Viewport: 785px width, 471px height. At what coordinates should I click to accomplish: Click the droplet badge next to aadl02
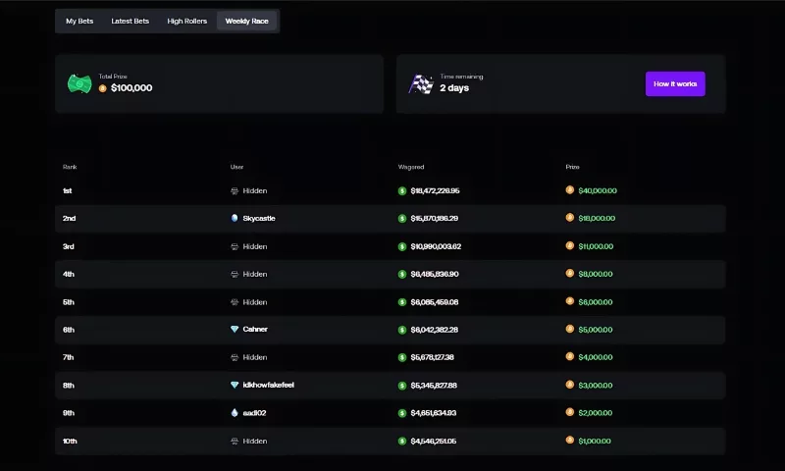click(x=235, y=413)
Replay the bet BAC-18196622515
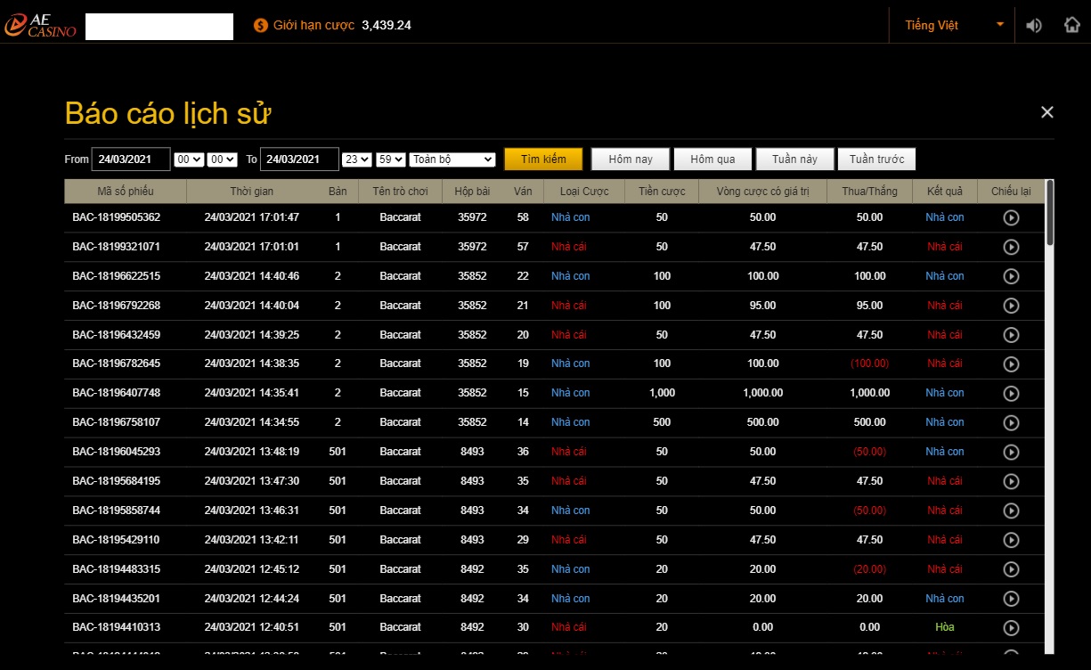 [1011, 276]
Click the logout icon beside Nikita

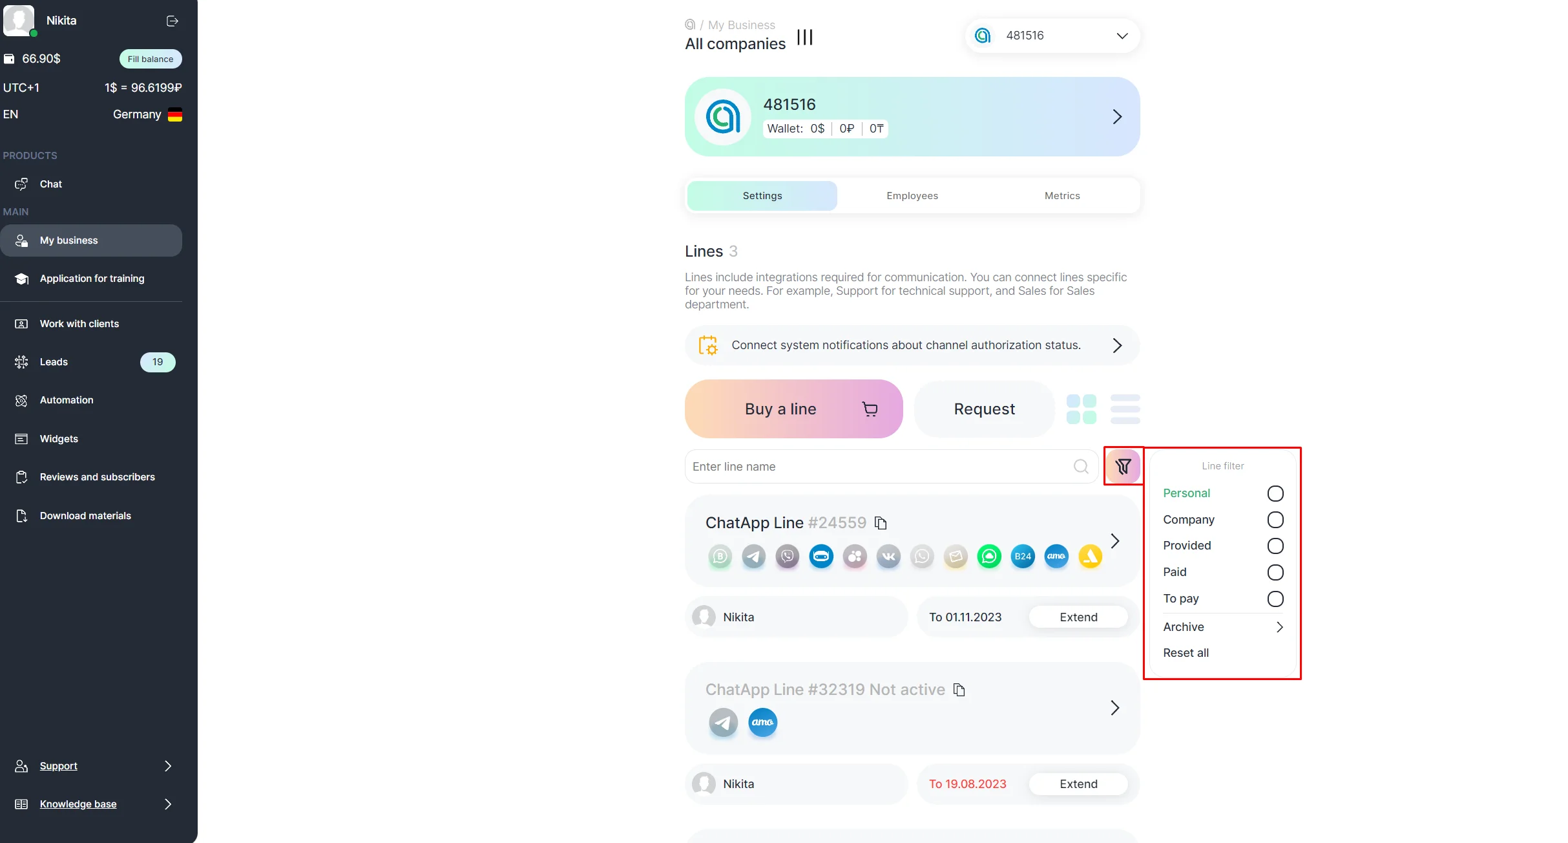[x=172, y=21]
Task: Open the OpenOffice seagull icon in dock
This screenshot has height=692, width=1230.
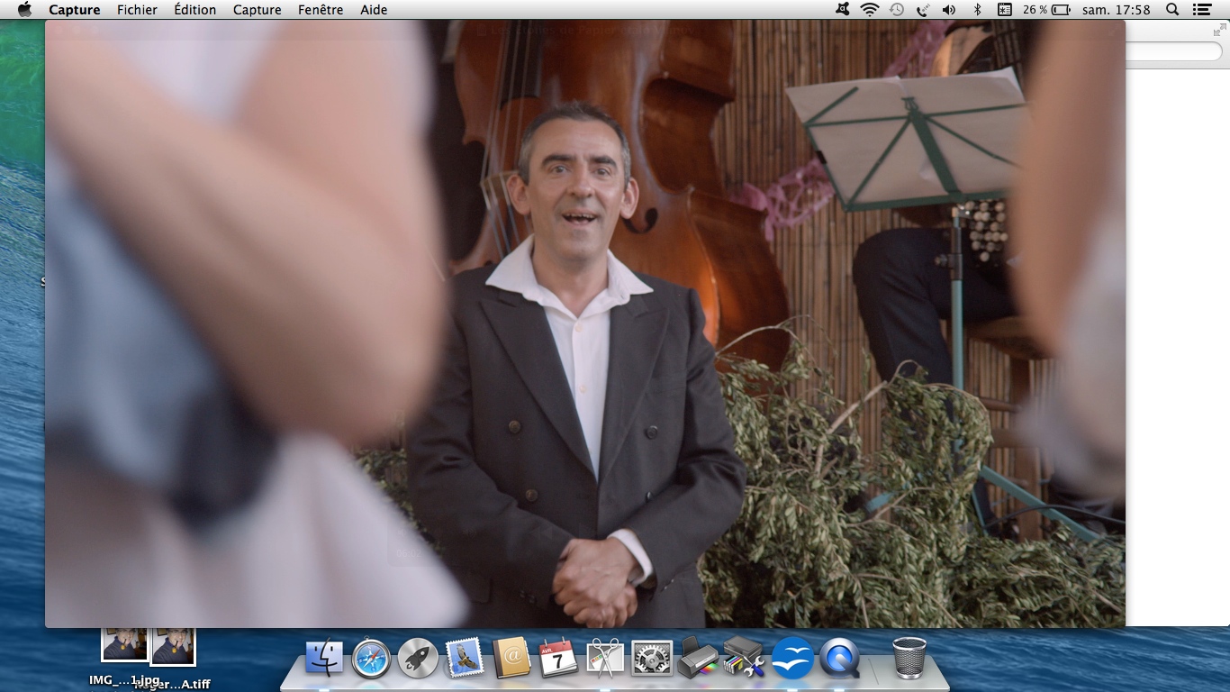Action: click(x=792, y=659)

※

[What you should do]: Copy exactly, with no pictures, the lines from the line containing "Task: Open the" through the last line of the records above.

[Output of the exercise]:
Task: Open the OpenOffice seagull icon in dock
This screenshot has height=692, width=1230.
Action: click(x=792, y=659)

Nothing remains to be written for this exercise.